For Immediate Release // Please Excuse Cross Posting
Monday, October 16, 2023
Contact: Erik Villalobos,

Acting Labor Secretary Julie Su Meets With Day Laborer Network Leaders from Tristate area to Highlight Health & Safety Training & Protections for Immigrant Workers

NDLON-hosted Roundtable featured the Acting U.S. Labor Secretary & worker leaders from NY, NJ, and CT day laborer centers

Westchester, New York – On Tuesday, October 12th, the National Day Laborer Organizing Network (NDLON) convened a roundtable discussion on workplace health and safety with Acting US Department of Labor Secretary Julie Su, at the United Community Center of Westchester in New Rochelle.  The roundtable centered on the years of work by tri-state area day laborer centers to establish a strong network of worker health & safety trainers who have the experience and skills to provide participatory, effective training for Spanish-speaking and immigrant workers.

“Your work and the work of the groups represented here are so critical to the well-being of working people here in your community, and across the country.  And we cannot do our work without the work that you all do,” said Acting DOL Secretary Su to the group of worker leaders and advocates from the tri-state area, which includes New York, New Jersey, and Connecticut.  

Through a multi-year collaborative effort between US DOL, the Occupational Health and Safety Administration (OSHA), and NDLON-member day laborer centers, more than 15,000 workers in the tri-state area have successfully completed Health & Safety training on construction safety, general industry disaster preparation and response, and infection diseases including COVID preparedness, among other topics. 

“Everyone deserves to be safe and healthy in their workplace,” explained Debora Gonzalez, NDLON’s  Senior National Coordinator for Health & Safety.  “Today, because of years of work by tri-state area day laborer centers, we have established a network of worker trainers in this area that is a model for advancing health and safety in workplaces nationwide.  We need this infrastructure urgently in so many regions of the country if we are to confront and address the many unsafe work conditions that workers face every day.” 

“We began our program not only for construction workers, but for all workers in general, because let’s be very clear, if anyone at a workplace is unaware of their rights and how to prevent an accident, that can impact everyone at the workplace,” explained Lilliam Juarez of the Workplace Project that established its Health and Safety Program in 2001.  

“A workplace is neither safe nor healthy if immigrant workers are excluded from workplace protections, and that must be true for workers that have been here 20 years or 20 days,” added Juarez. 

Acting Secretary Su spoke of the importance of ensuring access to training and protections for workers in languages other than English, and for immigrant workers who face specific threats of retaliation. 

“I want to talk about the way that immigration status gets weaponized against workers. This is something that I have seen for decades in my career of fighting alongside workers. It is also completely unacceptable and it is illegal,” explained Secretary Su. “And so we do have to do more to protect workers from immigration based retaliation, and also use our voices to be clear that this is an intolerable practice.”  

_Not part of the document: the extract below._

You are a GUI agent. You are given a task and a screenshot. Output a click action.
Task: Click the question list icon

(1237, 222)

In the past year, both the US Labor Department and Department of Homeland Security have provided guidance for the use of deferred action to advance labor rights enforcement.  The policy has been a top priority for NDLON since day one of the Biden presidency.  Yet, the use of immigration enforcement to undermine workplace rights is rampant.  

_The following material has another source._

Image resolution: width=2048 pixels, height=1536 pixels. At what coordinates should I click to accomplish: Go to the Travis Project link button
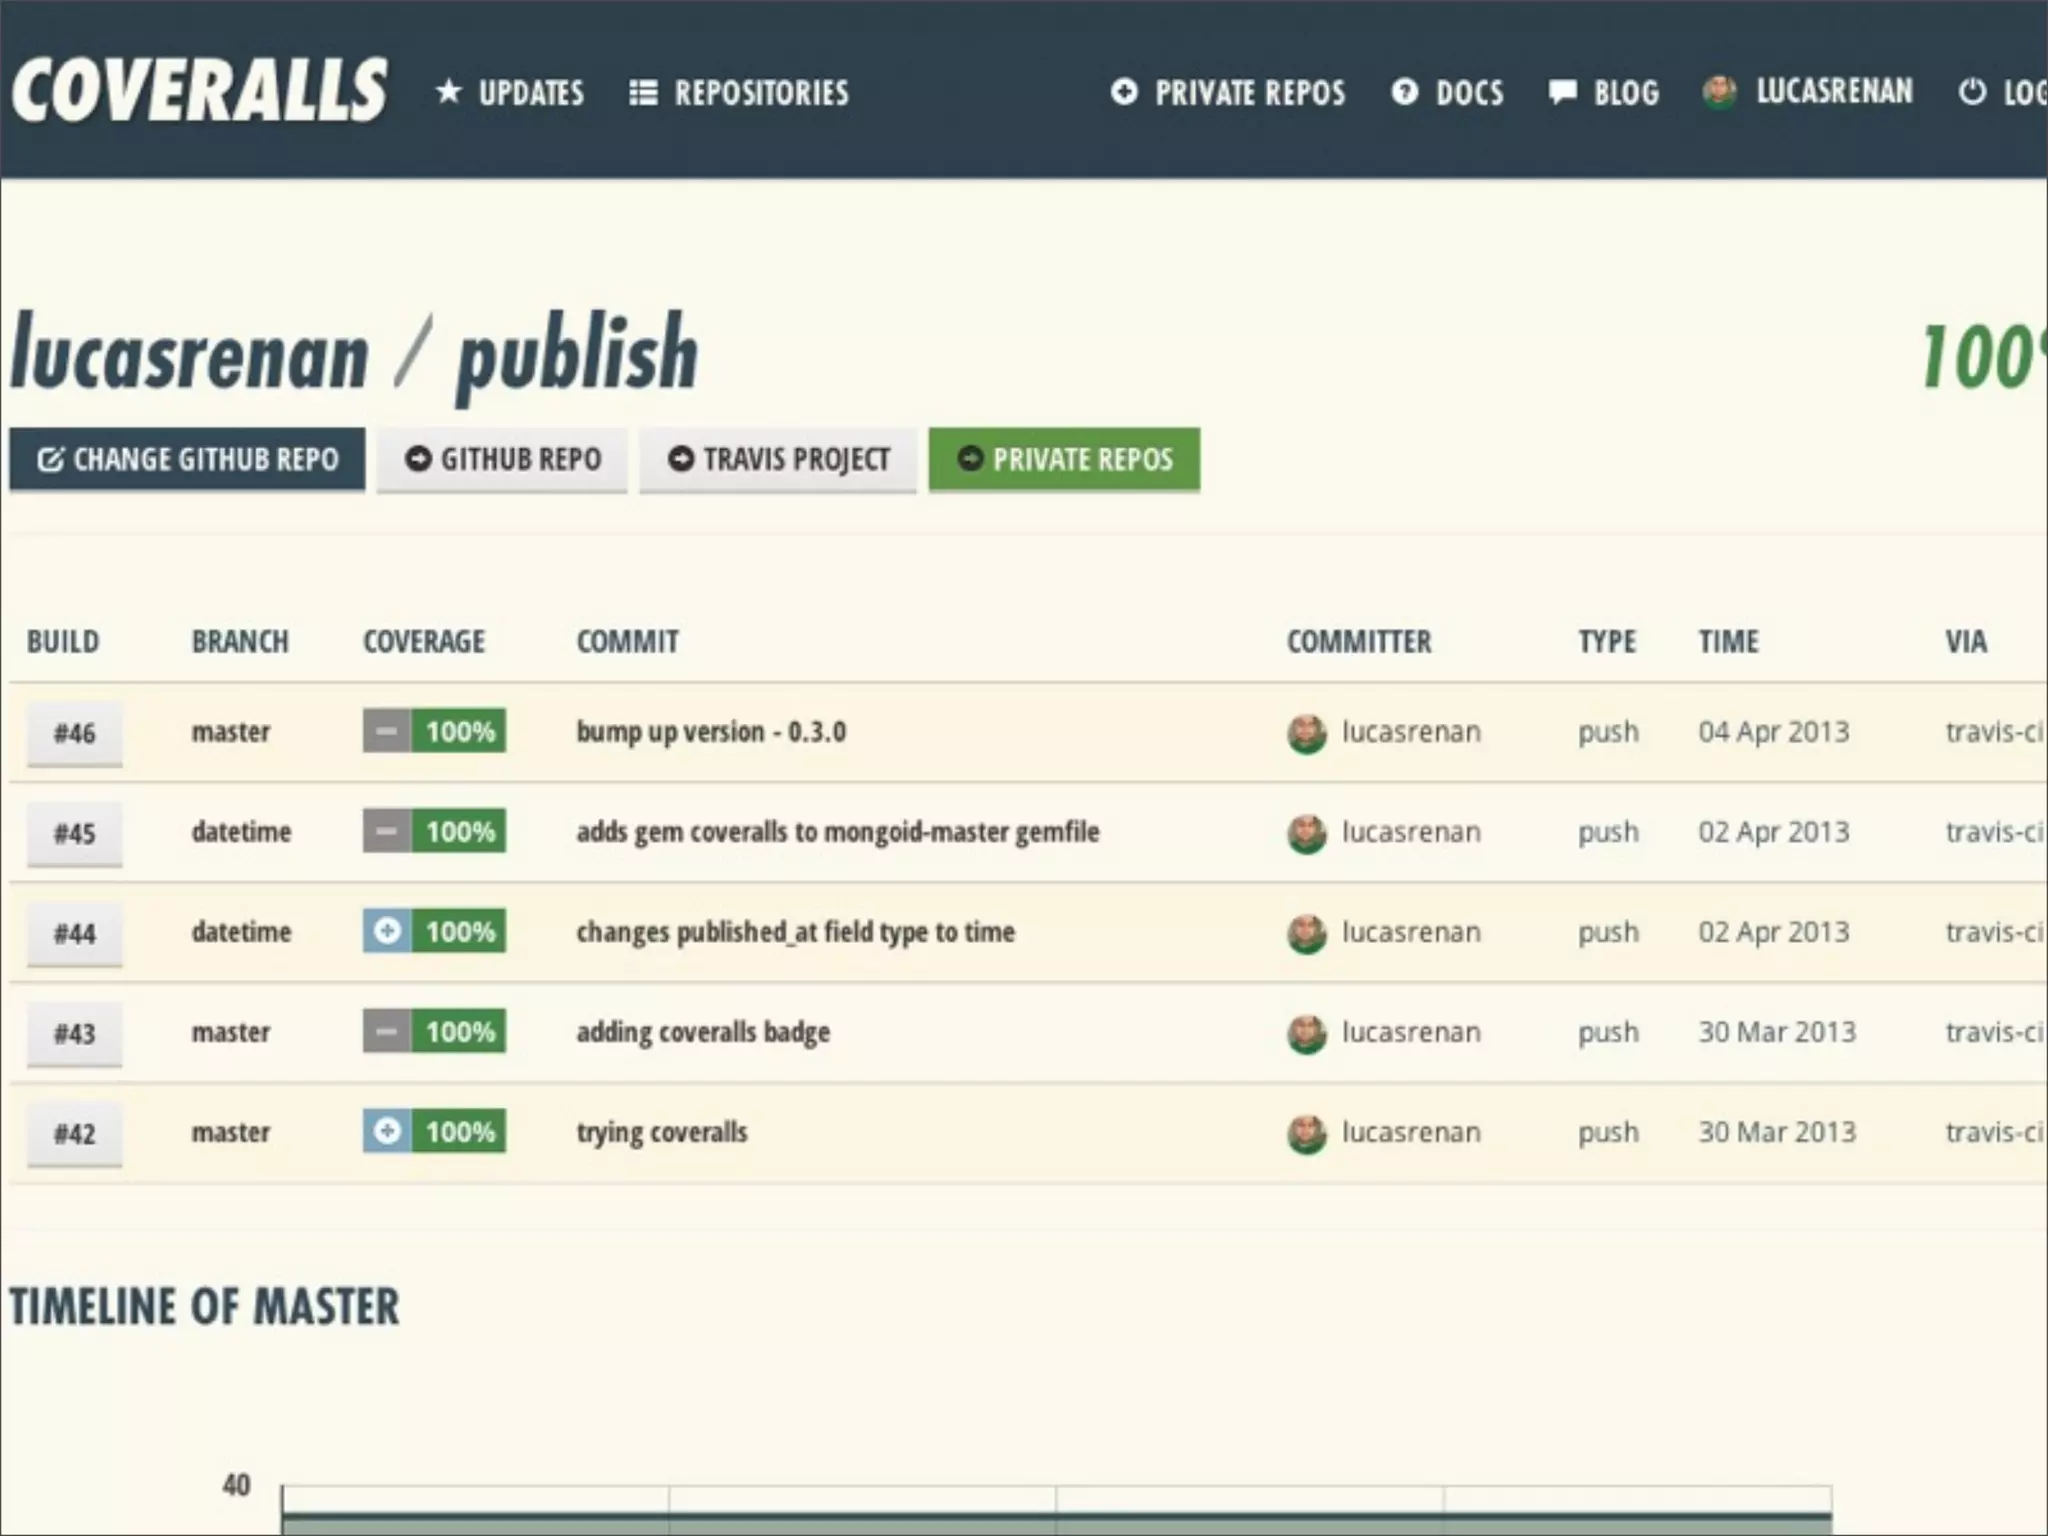[x=777, y=459]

Among the worker leaders at the Roundtable was Juan David, a member of ULA Connecticut, who recently faced ICE detention as a result of employer retaliation. His story underscored the pressing need to protect workers who speak out against unsafe working conditions and labor rights violations.

“I worked in Buffalo, New York, remodeling hotels under an employer who treated us poorly and he refused to pay his own workers the wages he owed to us. We resigned and began to demand our stolen wages. He responded by calling ICE, which led to my month-long detention. Only thanks to the support of NDLON, was I released from ICE detention just 4 days ago,” explained Juan David.   

Several of the worker leaders ended their roundtable remarks by thanking the Secretary and calling on her to continue to be a voice for excluded workers nationwide.  

“We, as workers, must know that we have protections in our favor, that we have the support from this country to defend us against these employers who only damage the labor of honest and dignified people who seek to earn a living for our families,” explained Edgar Bezerra, a worker and also member of ULA Connecticut.  Bezerra was fired by his employer after coming forward with medical proof of a workplace accident.  

“In the name of working people, we ask that you be a voice on our behalf for our communities across the country, and to encourage President Biden,” added Bezerra.  “We need him to make it known in every corner of this country, that all workers know that they have the power to defend themselves.”

The organizations present at the Roundtable included the United Community Center of Westchester, Workplace Project- Long Island, Unidad Latina en Accion New Jersey, Unidad Latina en Accion Connecticut, Wind of the Spirit, Community Resource Center, Don Bosco Workers, New Immigrant Community Empowerment (NICE), Workers Justice Project (WJP), and Catholic Charities – Obreros Unidos de Yonkers.